• _Exercise goal_
After dropping the pictures, give again exactly the lines of the data from its first line through the line with "This screenshot has width=309, height=235.", which is included as well.

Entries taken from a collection

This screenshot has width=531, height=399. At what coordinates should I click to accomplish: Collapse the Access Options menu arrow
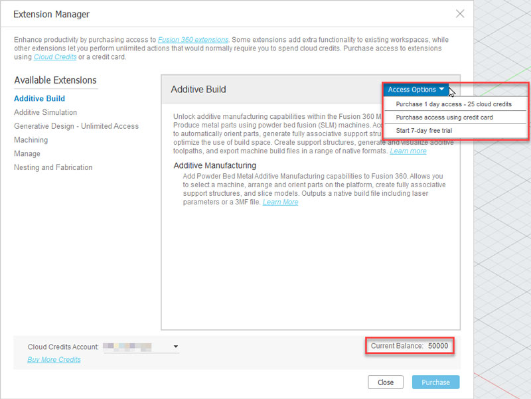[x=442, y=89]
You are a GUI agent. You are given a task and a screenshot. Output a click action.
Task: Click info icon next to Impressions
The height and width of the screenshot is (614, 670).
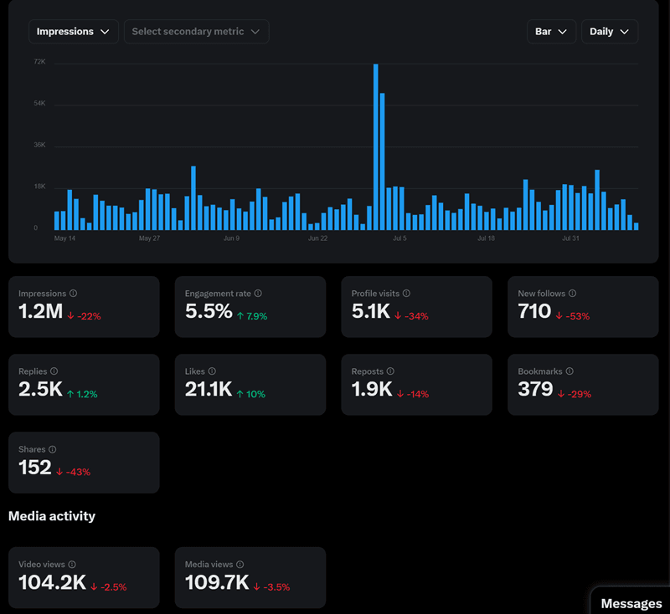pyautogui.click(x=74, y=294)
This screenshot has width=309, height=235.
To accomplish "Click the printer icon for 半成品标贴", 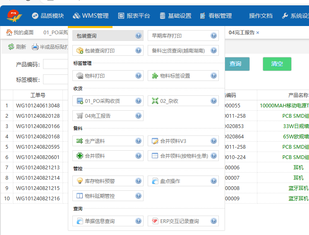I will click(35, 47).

• _The completed task_
This screenshot has width=531, height=399. At what coordinates should I click to accomplish: Collapse the Access Options menu arrow
[x=442, y=89]
You are a GUI agent. You are given a task and a screenshot. Output a click action.
Task: Click info icon next to Impressions
The height and width of the screenshot is (614, 670).
pyautogui.click(x=74, y=294)
This screenshot has width=309, height=235.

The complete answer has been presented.